The High Art That Was a Little Too High for the Vulgarian Who Paid the Bills

Once there was a Husband who was stuck on Plain Living and Home Comforts. He would walk around an Angel Cake any old Time to get action on some Farm Sausage. He was not very strong for Romaine Salad or any Speckled Cheese left over from Year before last, but he did a very neat vanishing Act with a Sirloin Steak and he had the Coffee come right along in a large Cup. He refused to dally with the Demi-Tasse. For this true American the Course Dinner was a weak Invention of the benighted Foreigner. When he squared up to his Food he cut out all the Trimmings.

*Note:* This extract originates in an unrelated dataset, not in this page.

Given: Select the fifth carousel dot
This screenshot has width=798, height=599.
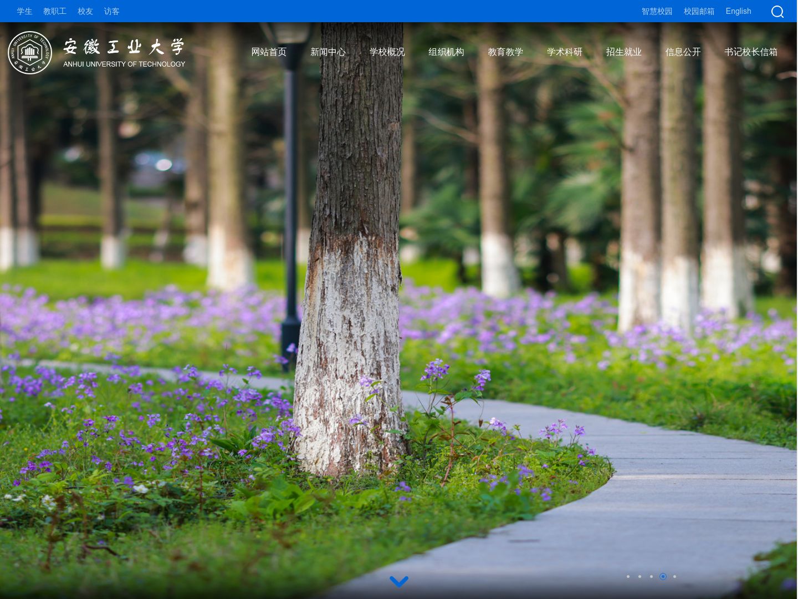Looking at the screenshot, I should (x=674, y=576).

This is the kind of Husband who peels his Coat in the Evening and gets himself all spread out in a Rocking Chair with a fat Cushion under him.

He loves to wear old Velvet Slippers with pink Roses worked on the Toes and the Heels run over.

Give him about two Cigars that pull freely and a Daily Paper and he is fixed for the Session.

Along about 10.30, if he can connect with a Triangle of Desiccated Apple Pie and a Goblet of Milk, he is ready to sink back on the Husks, feeling simply Immense.

Now this Husband had a Fireside that suited him nearly to Death until the Better Half began to read these Magazines that tell how to beautify the Home.

Her first Play was to take out all the Carpets and have the Floors massaged until they were as slick as Glass, so that when the Bread-Winner stepped on one of the Okra or Bokhara Rugs he usually gave an Imitation of a Player trying to reach Second.